An important aspect of this style of qigong is that it not only deals with qi or internal energy but also teaches the practitioner to supplement their personal store of ch'i with energy drawn from the energy field of the Universe itself which Chee Soo called external energy or 'Ching Sheng Li' (jīng shēng lì 精生力).

== Forms ==

The Lee style includes a number of forms comprising set sequences of movements. These movements are based upon fourteen basic stances which are named after animal movements. These stances are also grouped into sequences with names like "Drive the Tiger Away" and "The Fair Lady Weaving". The movements can be performed at various speeds and may be timed with breathing. There are two forms, one known as the tai chi dance that is about 400 years old, and the tai chi form itself, known as 'The Form'. The etymology of the Chinese character wu (Wu 舞) suggests that the Lee-style tai chi dance may have its origins in Wu shamanism. The dance is 185 stances or steps long whereas the form is 140 stances split into 42 sequences.

==Sticky Hands==
The Lee style also includes various partner exercises for two or three people, the most important of which is called "sticky hands" (Yīfù shǒu 依附手). Two people stand opposite each other making contact on the back of the wrist and move in circles gently testing each other's balance. The emphasis is on sensitivity and yielding to force.

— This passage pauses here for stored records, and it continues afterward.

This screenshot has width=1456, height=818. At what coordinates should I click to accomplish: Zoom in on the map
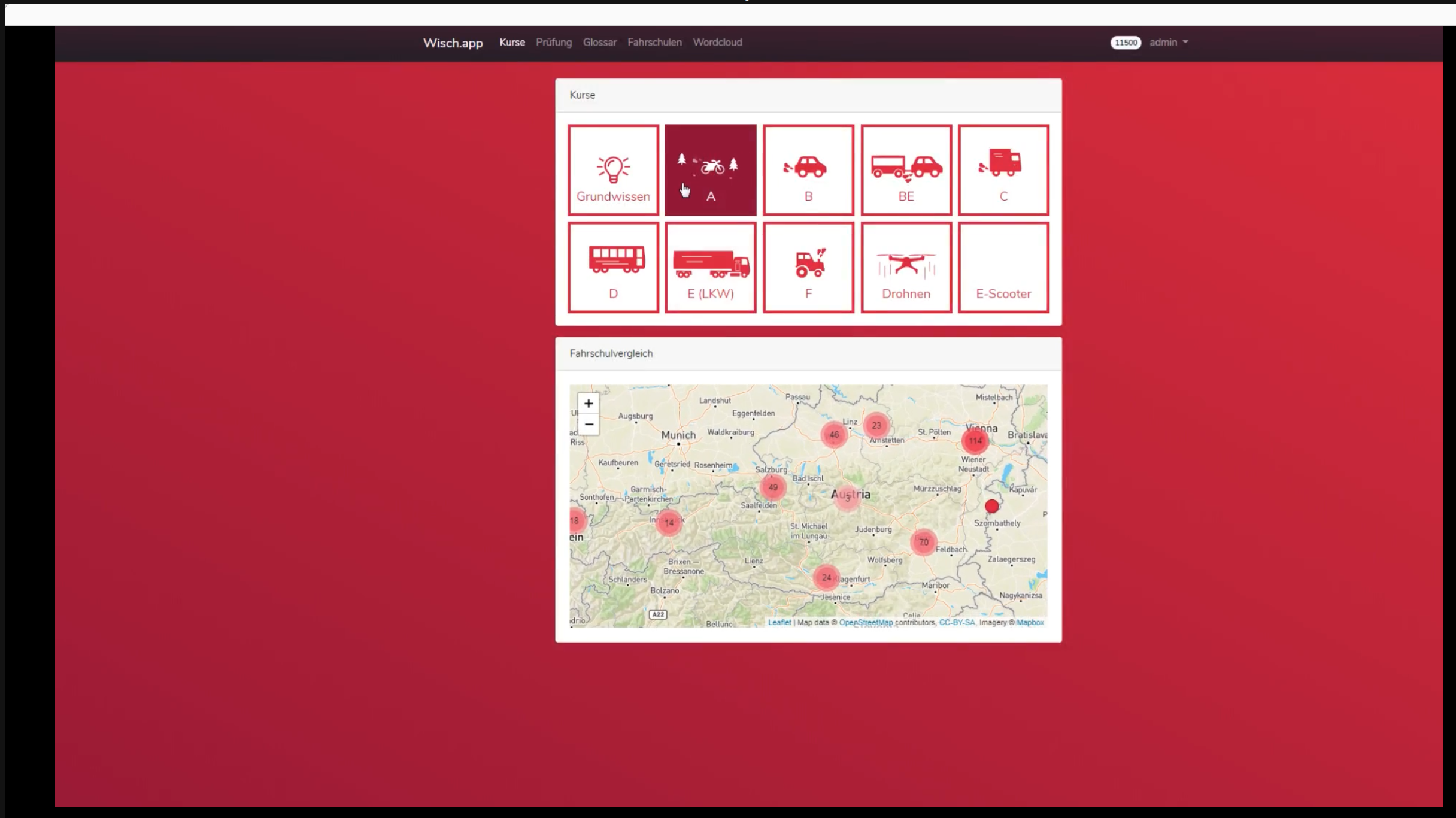point(589,404)
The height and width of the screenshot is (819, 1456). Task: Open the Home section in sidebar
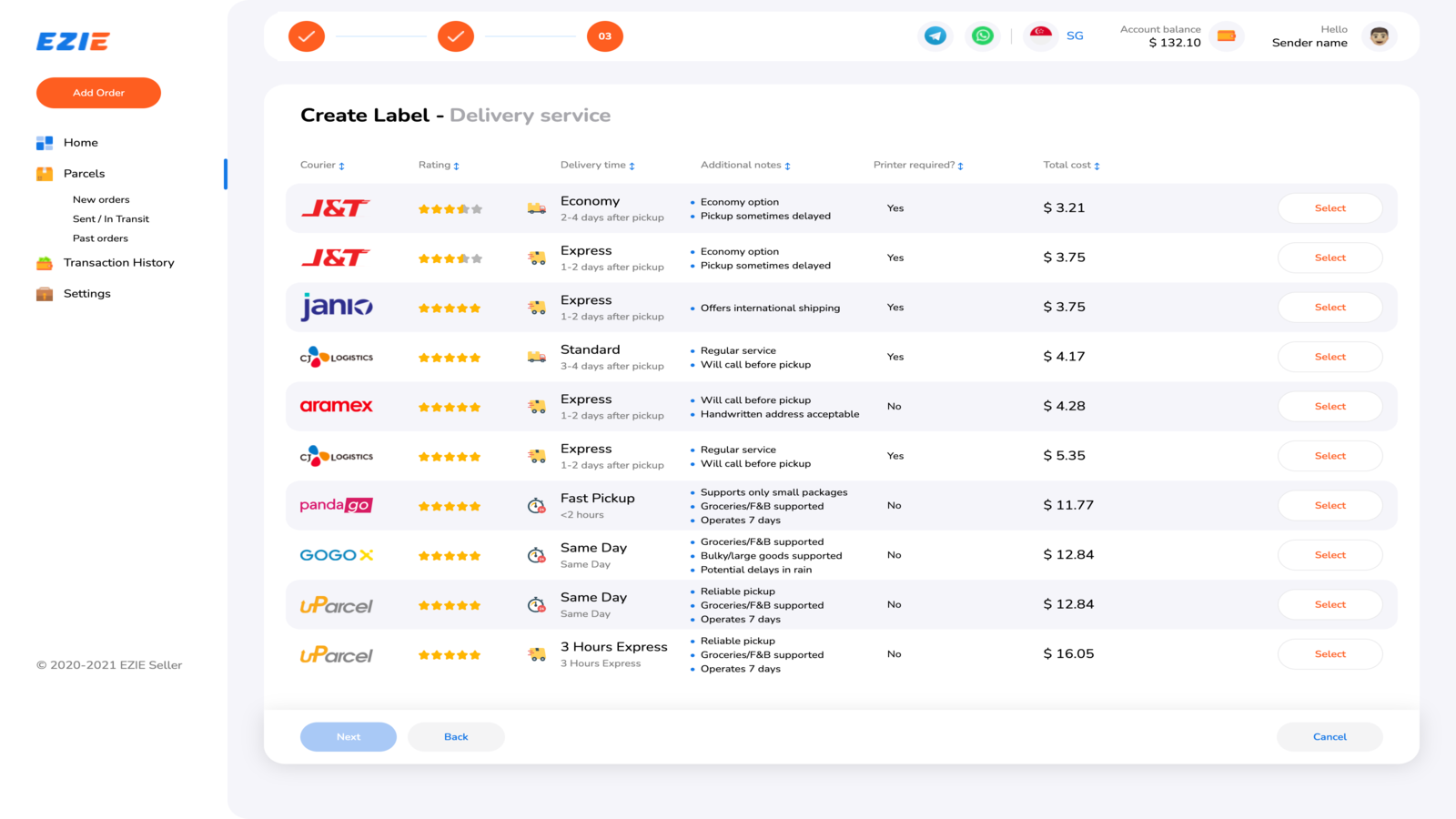point(80,142)
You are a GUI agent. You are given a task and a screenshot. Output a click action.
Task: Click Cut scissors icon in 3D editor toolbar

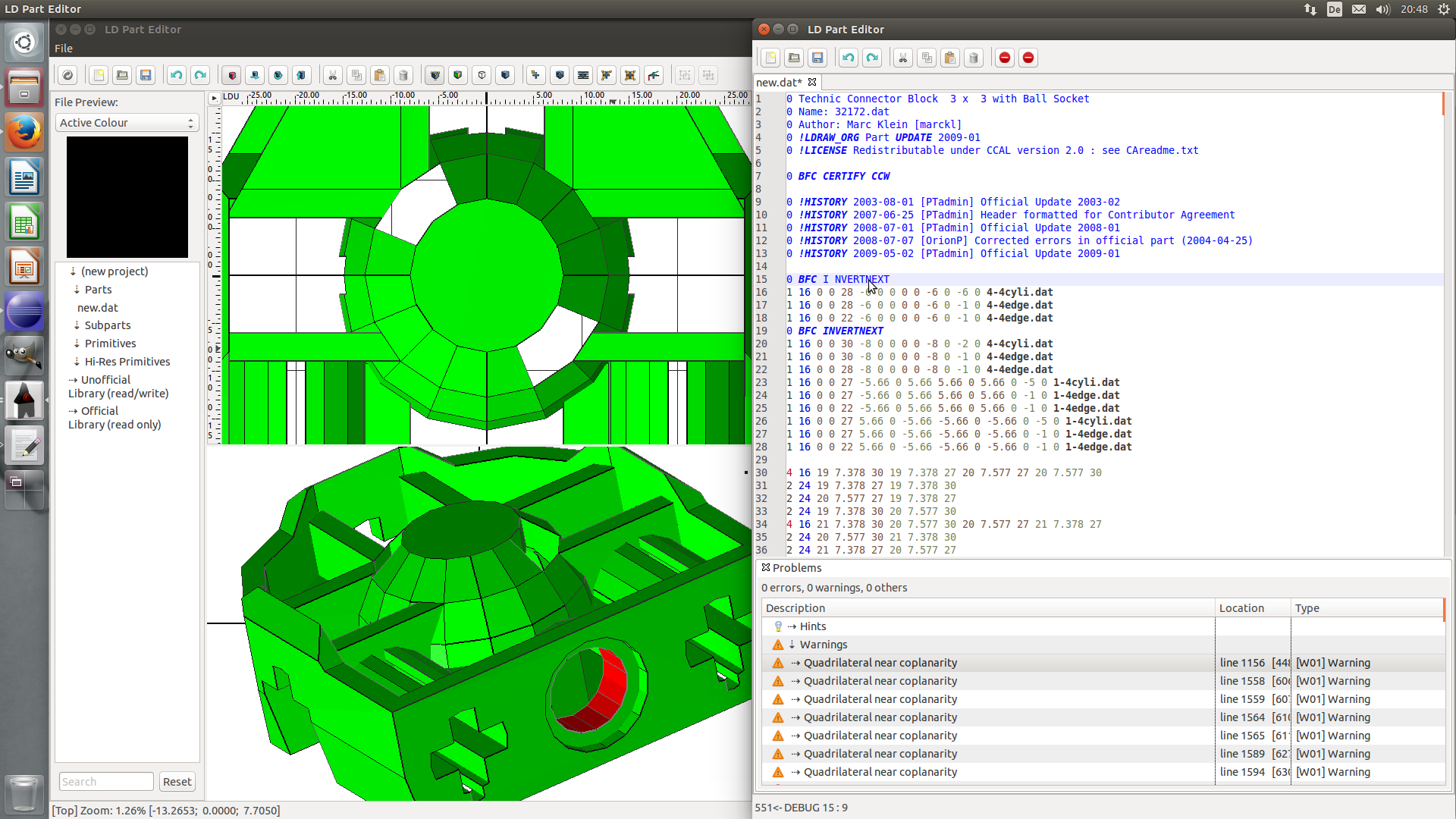coord(332,75)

I Fu Shou is an exercise in which two people participate. Each person tries to upset the balance of the other whilst maintaining their own stability. Contact is through the arms and hands throughout the exercise. No matter what stance is adopted, there may always be a weakness in the balance of the body whether one moves left or right, backward or forward, upward or downward, and it is by taking advantage of these six directional weaknesses that the participants in I Fu Shou try to ‘uproot’ each other - to cause the other to lose their footing. The most difficult way to do this is to lift the other off the ground, but even this may be achieved provided that one has practiced diligently and developed a faultless technique.

A full description is available to read online on Chee Soo's publisher's website.

==Self-defence==
Whirling Arms and Whirling Hands are the two exercises in the Lee style of tai chi which are used to teach basic principles of self-defence.

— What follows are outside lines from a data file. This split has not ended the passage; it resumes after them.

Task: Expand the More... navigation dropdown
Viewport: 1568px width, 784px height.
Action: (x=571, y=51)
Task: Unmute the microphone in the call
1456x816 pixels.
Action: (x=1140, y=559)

Like I fou shou, Whirling Arms (Lun Pei) and Whirling Hands (Lun Shou) encourage the development of quick mental and physical reactions and a high level of sensitivity. Both are characterized, as their names suggest, by circular movements of the arms and hands.

The two arts include techniques to ward off, parry and deflect thrusts which may be made towards your body, and with constant practise you can develop the ability to recognize your partner's intentions before they are carried out. You will learn how to feel and exploit the weaknesses in their movements and postures, and in so doing you will come to understand your own weaknesses and develop greater concentration and awareness. You will build the foundations for a stronger balance, learn how to synchronize your body movements, and become much more sensitive and perceptive. In addition to all these, the control and utilization of your Ch'i energy plays a very big part in your practise.

==Weapons ==

Taijijian

According to Master Chee Soo in his book about the Lee-style tai chi:

T'ai Chi sword makes full use of the combined techniques of Whirling Hands and Whirling Arms, but these are made more difficult by the weight and length of the sword. Greater mental concentration is required to retain complete control of the arms, wrists and hands, while maintaining perfect balance, especially in a few sequences where the body makes a complete whirl to demonstrate the 'order of the universe'....the 'Sword' form, which comprises 216 movements, has no straight lines

Tai Chi stick

Lee style tai chi stick comprises a form of 270 movements. The tai chi stick is a staff approximately six feet long.